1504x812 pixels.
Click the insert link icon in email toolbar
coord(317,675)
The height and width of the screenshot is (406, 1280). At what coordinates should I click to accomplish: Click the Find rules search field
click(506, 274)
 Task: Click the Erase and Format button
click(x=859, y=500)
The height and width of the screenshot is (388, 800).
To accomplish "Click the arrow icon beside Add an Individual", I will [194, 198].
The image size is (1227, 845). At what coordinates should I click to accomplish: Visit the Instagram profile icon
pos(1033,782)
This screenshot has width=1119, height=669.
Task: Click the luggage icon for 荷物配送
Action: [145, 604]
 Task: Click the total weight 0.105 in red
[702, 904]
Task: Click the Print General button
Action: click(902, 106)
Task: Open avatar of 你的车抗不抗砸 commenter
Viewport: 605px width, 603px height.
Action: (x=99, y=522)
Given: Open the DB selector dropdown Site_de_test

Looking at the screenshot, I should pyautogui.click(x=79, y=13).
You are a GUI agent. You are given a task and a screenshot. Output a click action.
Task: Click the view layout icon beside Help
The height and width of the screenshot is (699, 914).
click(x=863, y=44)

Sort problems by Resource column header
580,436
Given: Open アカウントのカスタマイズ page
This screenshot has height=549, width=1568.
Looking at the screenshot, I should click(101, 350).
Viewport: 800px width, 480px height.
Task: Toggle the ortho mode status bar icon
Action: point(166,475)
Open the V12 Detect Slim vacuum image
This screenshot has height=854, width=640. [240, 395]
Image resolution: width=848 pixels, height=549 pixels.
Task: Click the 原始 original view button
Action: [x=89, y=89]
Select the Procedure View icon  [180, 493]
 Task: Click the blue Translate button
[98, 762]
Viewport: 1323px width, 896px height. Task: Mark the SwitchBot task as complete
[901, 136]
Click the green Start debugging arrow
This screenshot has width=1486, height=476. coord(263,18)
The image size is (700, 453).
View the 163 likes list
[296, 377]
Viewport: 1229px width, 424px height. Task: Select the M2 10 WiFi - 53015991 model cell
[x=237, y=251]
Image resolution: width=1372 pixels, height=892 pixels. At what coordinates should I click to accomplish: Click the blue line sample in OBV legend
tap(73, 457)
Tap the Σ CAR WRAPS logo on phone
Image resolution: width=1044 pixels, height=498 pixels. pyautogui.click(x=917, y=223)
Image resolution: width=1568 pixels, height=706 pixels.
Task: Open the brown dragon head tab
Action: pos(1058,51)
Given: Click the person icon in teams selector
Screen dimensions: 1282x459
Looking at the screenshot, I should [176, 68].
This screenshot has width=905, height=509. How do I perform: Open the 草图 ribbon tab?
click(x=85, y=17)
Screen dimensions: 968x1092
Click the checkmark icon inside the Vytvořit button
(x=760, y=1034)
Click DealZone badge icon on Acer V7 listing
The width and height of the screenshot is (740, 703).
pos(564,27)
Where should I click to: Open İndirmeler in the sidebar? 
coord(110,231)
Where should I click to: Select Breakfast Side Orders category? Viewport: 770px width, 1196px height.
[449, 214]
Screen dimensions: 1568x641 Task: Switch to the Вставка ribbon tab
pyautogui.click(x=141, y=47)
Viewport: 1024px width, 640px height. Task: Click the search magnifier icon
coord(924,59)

**Problem description:** Reproduce all of the entries above verbatim, keeping every line unchanged.

**Solved problem:**
1504x812 pixels.
Click the insert link icon in email toolbar
coord(317,675)
The height and width of the screenshot is (406, 1280). At what coordinates should I click to accomplish: Click the Find rules search field
click(506, 274)
 Task: Click the Erase and Format button
click(x=859, y=500)
The height and width of the screenshot is (388, 800).
To accomplish "Click the arrow icon beside Add an Individual", I will [194, 198].
The image size is (1227, 845). At what coordinates should I click to accomplish: Visit the Instagram profile icon
pos(1033,782)
This screenshot has width=1119, height=669.
Task: Click the luggage icon for 荷物配送
Action: [145, 604]
 Task: Click the total weight 0.105 in red
[702, 904]
Task: Click the Print General button
Action: click(902, 106)
Task: Open avatar of 你的车抗不抗砸 commenter
Viewport: 605px width, 603px height.
Action: (x=99, y=522)
Given: Open the DB selector dropdown Site_de_test

Looking at the screenshot, I should pyautogui.click(x=79, y=13).
You are a GUI agent. You are given a task and a screenshot. Output a click action.
Task: Click the view layout icon beside Help
The height and width of the screenshot is (699, 914).
click(x=863, y=44)

Sort problems by Resource column header
580,436
Given: Open アカウントのカスタマイズ page
This screenshot has height=549, width=1568.
Looking at the screenshot, I should click(101, 350).
Viewport: 800px width, 480px height.
Task: Toggle the ortho mode status bar icon
Action: point(166,475)
Open the V12 Detect Slim vacuum image
This screenshot has height=854, width=640. [240, 395]
Image resolution: width=848 pixels, height=549 pixels.
Task: Click the 原始 original view button
Action: [x=89, y=89]
Select the Procedure View icon  [180, 493]
 Task: Click the blue Translate button
[98, 762]
Viewport: 1323px width, 896px height. Task: Mark the SwitchBot task as complete
[901, 136]
Click the green Start debugging arrow
This screenshot has width=1486, height=476. coord(263,18)
The image size is (700, 453).
View the 163 likes list
[296, 377]
Viewport: 1229px width, 424px height. Task: Select the M2 10 WiFi - 53015991 model cell
[x=237, y=251]
Image resolution: width=1372 pixels, height=892 pixels. At what coordinates should I click to accomplish: Click the blue line sample in OBV legend
tap(73, 457)
Tap the Σ CAR WRAPS logo on phone
Image resolution: width=1044 pixels, height=498 pixels. pyautogui.click(x=917, y=223)
Image resolution: width=1568 pixels, height=706 pixels.
Task: Open the brown dragon head tab
Action: pos(1058,51)
Given: Click the person icon in teams selector
Screen dimensions: 1282x459
Looking at the screenshot, I should [176, 68].
This screenshot has width=905, height=509. How do I perform: Open the 草图 ribbon tab?
click(x=85, y=17)
Screen dimensions: 968x1092
Click the checkmark icon inside the Vytvořit button
(x=760, y=1034)
Click DealZone badge icon on Acer V7 listing
The width and height of the screenshot is (740, 703).
pos(564,27)
Where should I click to: Open İndirmeler in the sidebar? 
coord(110,231)
Where should I click to: Select Breakfast Side Orders category? Viewport: 770px width, 1196px height.
[449, 214]
Screen dimensions: 1568x641 Task: Switch to the Вставка ribbon tab
pyautogui.click(x=141, y=47)
Viewport: 1024px width, 640px height. Task: Click the search magnifier icon
coord(924,59)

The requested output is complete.